En relación al primero de los fundamentos relativo a los antecedentes médicos el análisis de la jueza es que no obstante existir resolución de la ACHS y la SUSESO que calificó sus patologías de origen común, igualmente se tendría por probado la afectación a su integridad física y psíquica, ya que existía un informe emitido por la COMPIN que daba cuenta que las dificultades de salud tenían una relación causal con lo vivido en su entorno laboral. Así, para la sentenciadora más allá de la calificación de origen laboral o común de una patología, lo verdaderamente definitorio es si la afectación a la salud tiene una conexión con el trabajo.
En cuanto a lo segundo hace presente que la Municipalidad no investigó el acoso laboral denunciado, pues la trabajadora realizó la denuncia junto a otras trabajadoras en Contraloría General de la República, entidad que remitió la información a la Municipalidad ordenando a esta realizar la investigación lo cual no ocurrió. Seguidamente tampoco adoptó medidas de resguardo o separación para la demandante, de modo que es la omisión del empleador la que lleva a concluir que existió vulneración de derechos.
En tercer lugar y en cuanto al fondo de la controversia dispone que se el acoso laboral pudo ser constatado ya que las declaraciones de los testigos en juicio evidenciaron la existencia de maltrato laboral, por hechos de violencia verbal, gritos, humillaciones públicas, lenguaje despectivo, entre otros. aportando en tal sentido el hecho que otras dos trabajadoras también denunciaron hechos similares.
Por todo lo expuesto resuelve condenar a la Municipalidad al pago de la suma única y total de $4.000.000.- a título de daño moral. Asimismo ordenó el cese inmediato de toda conducta de acoso, para finalmente establecer la obligación de pedir disculpas públicas a la demandante. Sobre esto último la sentencia contiene una precisión bien relevante, ya que a pesar de que la persona acosadora al momento de la dictación de la sentencia no tenía vínculo laboral con la Municipalidad, exigió que quien desempeñara dicho rol en la actualidad efectuara las mismas, subrayando así la relevancia en torno a que el acoso laboral no puede estar presente en los lugares de trabajo.

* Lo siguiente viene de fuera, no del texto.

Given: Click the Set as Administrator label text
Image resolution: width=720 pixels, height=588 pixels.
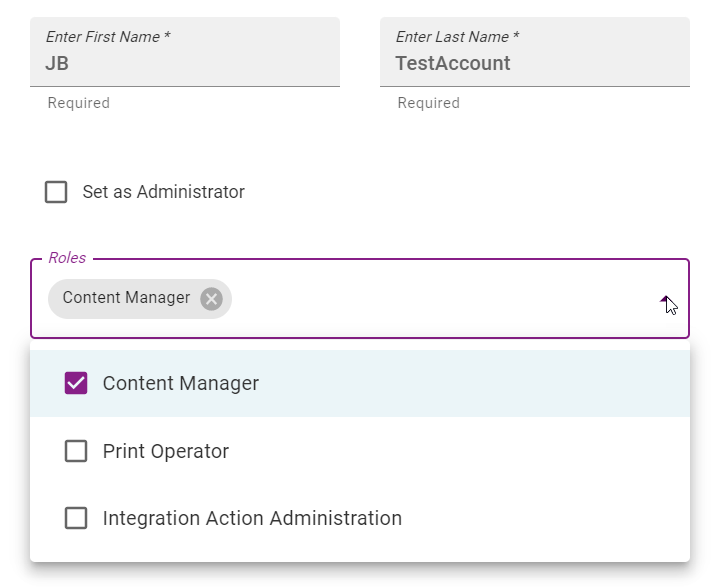Looking at the screenshot, I should click(163, 192).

Considerando que la sentencia se dictó con fecha 21 de julio, la parte demandada se encuentra dentro de plazo legal para impetrar un recurso de nulidad ante la Corte de Apelaciones de Santiago. Pero, con independencia de ello, lo resuelto por el 2º Juzgado de Letras del Trabajo de Santiago establece conclusiones que sin duda es importante tener en consideración a la hora de abordar el acoso laboral al dejarnos las siguientes lecciones:
• Ser un empleador negligente al no investigar y tampoco adoptar medidas de resguardo me expone a una demanda y consecuente condena de tutela por vulneración de derechos fundamentales.
• La acción de tutela por vulneración de derechos fundamentales no necesariamente ocurrirá mediante una acción de despido indirecto, sino que bien puede ejercerse mientras está vigente el vínculo laboral, cuyo plazo de tramitación por regla general es más acotado, siendo en la especie de 5 meses.
• La afectación a la salud de un trabajador(a) es un indicio de vulneración, con independencia de si se califica como común, pues lo definitorio es si el origen de su afección es el maltrato laboral.